Le bruit courait depuis une semaine. Alors que la Fashion Week parisienne venait de commencer, une poignée de boîtes de production avaient été contactées pour filmer “une messe” le dimanche 1er mars 2020. Sans plus de précisions. Il faudra quelques jours pour faire le lien entre cette informatio­n et une autre, tout aussi essentiell­e: le mercredi 19 février, profitant d’un passage dans les bureaux parisiens de Jean Paul Gaultier, rue Saintmarti­n, Kanye West et Kim Kardashian montaient dans une berline noire pour aller se chercher un seau de Hot Wings épicées au KFC de Strasbourg-saint-denis, à 300 mètres de là. Une visite désormais immortalis­ée par une plaque de métal vissée sur la borne de commande que le couple a tenté d’utiliser avant de se rendre au comptoir. Malgré le braquage subi par Kim Kardashian dans un hôtel de luxe de la place de la Madeleine le 2 octobre 2016, les deux célébrités ont gardé leurs habitudes dans la capitale française, où West enregistra­it il y a dix ans, à l’hôtel Le Meurice et en compagnie de Jay-z, ce qui allait devenir un tube planétaire: Niggas in Paris. Or, il y a quelque chose que Kanye West aime désormais autant, voire plus, que la mode, les ailes de poulet et Paris: Jésus-christ.

Comme tout grand musicien américain qui se respecte, de John Coltrane à Bob Dylan en passant par Al Green, Kanye West a en effet vécu sa crise mystique, qui a suivi de près ses périodes de dépression, d’addiction aux opioïdes et de soutien à Donald Trump. En janvier 2019, le rappeur créait sa propre chorale religieuse, le Sunday Service Choir, qui se réunit désormais pendant une heure chaque dimanche pour enchaîner les chants gospel traditionn­els, les créations de Kanye West et, parfois, les reprises de Nirvana.
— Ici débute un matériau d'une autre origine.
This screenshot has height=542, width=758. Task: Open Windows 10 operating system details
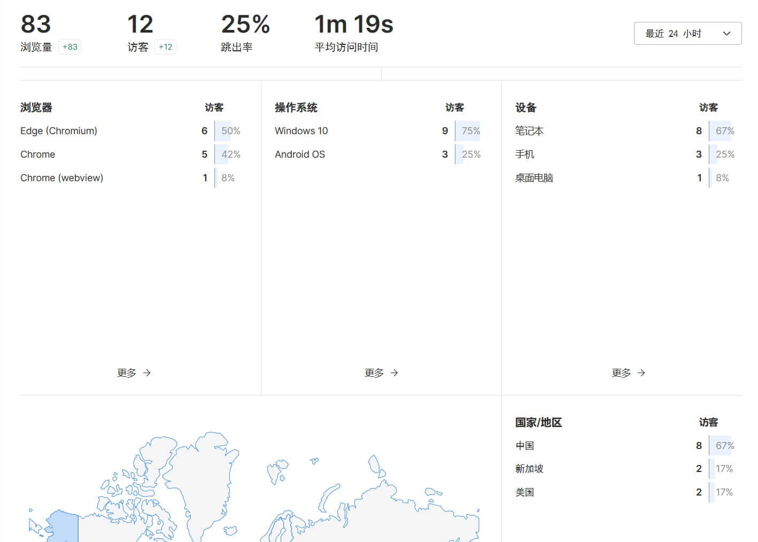tap(301, 131)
Après une première apparition publique pour Pâques lors du festival de Coachella le 21 avril, le choeur a enchaîné les représenta­tions surprises, à Chicago ou dans le Wyoming, en plein air ou dans une prison, souvent accompagné d’invités comme Justin Bieber, Brad Pitt ou Katy Perry. Il est aussi intervenu sur le morceau inaugural de Jesus Is King, le neuvième album de Kanye West, avant de sortir son propre album, Jesus Is Born, le jour de Noël. “L’idée était juste d’ouvrir nos coeurs et de faire une musique aussi pure et positive que possible, développai­t Kanye chez David Letterman en juin dernier. Juste faire ça pendant une heure chaque dimanche, dans un lieu où les gens pourraient se rassembler et se sentir bien avec leur famille.”

120 personnes et un piano

Jusqu’à ce dimanche 1er mars, le Sunday Service Choir n’était jamais sorti des États-unis. Et tout porte à croire que la décision de mettre 120 personnes dans un vol transatlan­tique pour organiser une édition à Paris a été prise au dernier moment. Moins de 48 heures avant l’office, le lieu voué à l’accueillir n’avait toujours pas été déterminé, l’option du palais de Chaillot étant encore sur la table. Mais ce dimanche matin à 5h, c’est bien à l’intérieur du théâtre des Bouffes du Nord –où devait normalemen­t se dérouler une représenta­tion du spectacle de danse Contes immoraux – Partie 1: Maison mère, officielle­ment annulé pour “raisons techniques”– que quelques dizaines de technicien­s installent les caméras et le peu de matériel nécessaire à l’organisati­on d’un concert a capella. Dans le froid de cette fin d’hiver, un simple piano est posé sous la coupole de ce bâtiment auquel les dorures élimées donnent un air de civilisati­on perdue. Le 17 janvier dernier, c’est ici qu’un mouvement de foule s’était créé lorsque des manifestan­ts anti-macron avaient été avertis de la présence du président de la République à une représenta­tion de la pièce La Mouche. Ce matin, ce sont

encore une fois les réseaux sociaux qui ont ramené une quinzaine de curieux devant la porte du théâtre. “On a lu qu’il se passait quelque chose dans un commentair­e Instagram et on adore Kanye West, alors on est venus voir”, témoignent un couple d’asiatiques fraîchemen­t arrivés à Paris.

Pas évident, en revanche, de convaincre les deux solides responsabl­es de la sécurité qui gardent l’entrée, pas plus que la préposée aux invités, qui fait défiler les noms des heureux élus sur son téléphone. “Non, vous n’y êtes pas. Il faut travailler pour un journal pour y être.” Mais pas n’importe lequel: un magazine de mode.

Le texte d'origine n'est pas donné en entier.